Abstract 130P
Background
OIIS is a rare but potentially fatal complication caused by a type II antibody-mediated hypersensitivity reaction (HSR), with different clinical presentations including autoimmune haemolytic anaemia, acute immune thrombocytopenia (AIT), Evans Syndrome (ES) and thrombotic microangiopathy (TMA). Our study aimed to characterise pts diagnosed with OIIS at the Drug Hypersensitivity and Desensitisation Centre (DHDC) of a comprehensive cancer institution, for prioritising risk assessment prior to oxaliplatin (OXL) re-exposure.
Methods
We conducted an observational study with retrospective analysis of prospectively collected data focusing on CRC pts with HSR to OXL; those meeting OIIS criteria were included. OIIS subtypes were assessed with post-reaction analyses to identify cytopenias, haemolysis and signs of organ damage. Indirect immunofluorescence test via flow cytometry was performed to identify the presence of OXL-dependent antibodies. Risk was stratified based on the severity of the HSR, and pts with a favourable risk and no therapeutic alternatives were re-exposed to OXL under closed monitoring by the DHDC.
Results
Between June 2019 and December 2023, 14 OIIS were diagnosed. Four (28.5%) were female, median age was 62.9 (51-73) and median cumulative OXL cycles was 19 (13-34). OIIS presented during OXL rechallenge and symptoms onset was immediate in all pts with back pain, chills and fever being the most frequent. Four pts underwent OXL re-exposure without major complications. Pts characteristics are shown in the table. Table: 130P
Pt's characteristics
Patient | Sex, age | Number of cycles | Platelet drop (%) | OXL AP-Ab(+) | Haemolysis | DAT (+) | Clinical presentation | Re-exposure |
1 | F, 64 | 19 | 78 | Y | Y | Y | ES | N |
2 | F, 59 | 34 | 85 | Y | N | Y | AIT | N |
3 | F, 62 | 15 | 40 | Y | Y | Y | ES | Y |
4 | M, 51 | 22 | 68 | Y | N | N | AIT | Y |
5 | M, 65 | 19 | 33 | Y | N | N | AIT | N |
6 | M, 53 | 13 | 55 | NA | Y | Y | ES | Y |
7 | M, 66 | 24 | 36 | NA | Y | N | ES | N |
8 | M, 64 | 13 | 83 | NA | Y | N | TMA | N |
9 | F, 63 | 20 | 79 | NA | Y | N | ES | N |
10 | M, 73 | 15 | 91 | NA | N | N | AIT | N |
11 | M, 68 | 20 | 64 | NA | N | Y | TMA | N |
12 | M, 60 | 20 | 30 | NA | N | Y | AIT | Y |
13 | M, 65 | 19 | 54 | NA | NA | NA | AIT | N |
14 | M, 68 | 19 | 41 | NA | Y | Y | ES | N |
AP-Ab: OXL-dependant anti-platelet antibodies, DAT: direct antiglobulin test, Y: yes, N: no, NA: not available
Conclusions
Despite the limited population, this case series highlights the importance of OIIS awareness in daily practice and supports the feasibility of OXL re-exposure under a well-established protocol in a highly specialised allergy unit.

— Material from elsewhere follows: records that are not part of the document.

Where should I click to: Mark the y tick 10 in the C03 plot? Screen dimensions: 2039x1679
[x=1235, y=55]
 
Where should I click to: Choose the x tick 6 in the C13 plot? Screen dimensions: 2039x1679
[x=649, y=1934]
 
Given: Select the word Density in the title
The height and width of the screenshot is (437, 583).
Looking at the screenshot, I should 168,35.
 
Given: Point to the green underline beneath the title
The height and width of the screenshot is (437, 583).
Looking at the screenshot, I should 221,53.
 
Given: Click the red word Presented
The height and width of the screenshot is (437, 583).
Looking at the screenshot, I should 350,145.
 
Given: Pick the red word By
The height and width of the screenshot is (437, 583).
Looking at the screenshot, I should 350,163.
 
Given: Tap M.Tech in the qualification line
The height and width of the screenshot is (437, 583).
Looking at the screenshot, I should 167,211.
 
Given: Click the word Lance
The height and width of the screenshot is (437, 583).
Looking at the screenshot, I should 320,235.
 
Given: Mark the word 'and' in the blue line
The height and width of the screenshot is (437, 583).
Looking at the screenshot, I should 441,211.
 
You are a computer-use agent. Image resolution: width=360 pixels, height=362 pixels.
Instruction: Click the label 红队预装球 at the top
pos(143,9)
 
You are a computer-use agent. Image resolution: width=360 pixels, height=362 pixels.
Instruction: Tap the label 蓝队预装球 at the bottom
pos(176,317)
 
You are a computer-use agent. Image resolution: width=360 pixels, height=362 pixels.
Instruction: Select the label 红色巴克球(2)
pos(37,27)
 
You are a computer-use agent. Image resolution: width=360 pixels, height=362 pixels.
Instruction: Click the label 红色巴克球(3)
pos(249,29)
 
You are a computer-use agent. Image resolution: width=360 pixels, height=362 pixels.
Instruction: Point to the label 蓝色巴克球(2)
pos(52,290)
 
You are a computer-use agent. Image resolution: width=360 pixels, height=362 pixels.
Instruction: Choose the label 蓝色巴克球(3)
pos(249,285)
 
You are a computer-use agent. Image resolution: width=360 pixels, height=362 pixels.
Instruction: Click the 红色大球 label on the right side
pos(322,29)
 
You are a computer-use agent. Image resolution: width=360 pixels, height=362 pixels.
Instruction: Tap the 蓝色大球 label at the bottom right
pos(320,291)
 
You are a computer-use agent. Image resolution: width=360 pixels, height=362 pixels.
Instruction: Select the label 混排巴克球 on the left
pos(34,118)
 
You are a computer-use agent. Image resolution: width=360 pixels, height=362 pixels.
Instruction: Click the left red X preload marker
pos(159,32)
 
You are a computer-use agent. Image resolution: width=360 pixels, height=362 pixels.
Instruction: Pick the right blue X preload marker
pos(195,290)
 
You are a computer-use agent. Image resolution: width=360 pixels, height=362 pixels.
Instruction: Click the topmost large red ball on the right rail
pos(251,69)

Legal entity responsible for the study
The authors.
Funding
Has not received any funding.
Disclosure
J.C. Ruffinelli Rodriguez: Financial Interests, Personal, Invited Speaker: Amgen; Other, Travel and accommodation: MSD, Merck, Advanced Accelerator Applications. C. Santos Vivas: Financial Interests, Personal, Advisory Board: Sanofi, Amgen, Pierre Fabre; Financial Interests, Personal, Other, Travel and accommodation: Merck KGaA, Merck. All other authors have declared no conflicts of interest.